Unstructured
The unstructured interview, or one that does not include a good number of standardization elements, is the most common interview form today.[46] Unstructured interviews are typically seen as free-flowing; the interviewer can swap out or change questions as he/she feels is best, and different interviewers may not rate or score applicant responses in the same way. There are also no directions put in place regarding how the interviewer and the interviewee should interact before, during, or after the interview. Unstructured interviews essentially allow the interviewer to conduct the interview however he or she thinks is best.
Given unstructured interviews can change based on who the interviewer might be, it is not surprising that unstructured interviews are typically preferred by interviewers.[47] Interviewers tend to develop confidence in their ability to accurately rate interviewees,[48] detect whether applicants are faking their answers,[49] and trust their judgment about whether the person is a good candidate for the job.[50] Unstructured interviews allow interviewers to do so more freely. Research suggests, however, that unstructured interviews are actually highly unreliable, or inconsistent between interviews. That means that two interviewers who conduct an interview with the same person may not agree and see the candidate the same way even if they were in the same interview with that applicant. Often interviewers who conduct unstructured interviews fail to identify the high-quality candidates for the job.[51] See the section on interview structure issues for a more in-depth discussion.
Structured
Interview structure is the degree to which interviews are identical and conducted the same across applicants.[45] Also known as guided, systematic, or patterned interviews, structured interviews aim to make both the content (the information addressed as well as the administration of the interaction) and the evaluation (how the applicant is scored) the same no matter for every interviewed applicant. Specifically, researchers commonly address 15 elements[52] that can be used to make the interview's content and evaluation process similar. An interview's degree of structure is often thought of as the extent to which these elements are included when conducting interviews.
Content structure:
Ensure questions are relevant to the job, as indicated by a job analysis
Ask the same questions of all interviewees
Limit prompting, or follow up questions, that interviewers may ask
Ask better questions, such as behavioral description questions
Have a longer interview
Control ancillary information available to the interviewees, such as resumes
Do not allow questions from applicants during the interview
Evaluation structure:
Rate each answer rather than making an overall evaluation at the end of the interview
Use anchored rating scales (for an example, see BARS)
Have the interviewer take detailed notes
Have more than one interviewer view each applicant (i.e. have panel interviews)

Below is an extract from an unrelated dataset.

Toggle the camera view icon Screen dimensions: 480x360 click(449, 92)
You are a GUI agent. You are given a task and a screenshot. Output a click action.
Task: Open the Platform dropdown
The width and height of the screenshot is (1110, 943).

Have the same interviewers rate each applicant
Do not allow any discussion about the applicants between interviewers
Train the interviewers
Use statistical procedures to create an overall interview score
Multiple research studies have shown that using these elements to design the interview increases the interview's ability to identify high-performing individuals. As mentioned, the structure of an interview is on a scale that ranges from unstructured to structured, but it remains unclear which or how many structure elements must be included before the interview can be considered ‘structured.’ Some researchers argue that including at least some, but not all, elements into the interview should be considered “semi-structured.”[53] Others have attempted to create levels of structure, such as Huffcutt, Culbertson, and Weyhrauch's[54] four levels of structure, which point to varying degrees of standardization in each level. Despite being difficult to say exactly what a structured interview is, structured interviews are widely seen as more preferred over unstructured interviews by organizations if an accurate and consistent measure of an applicant is desired.[54]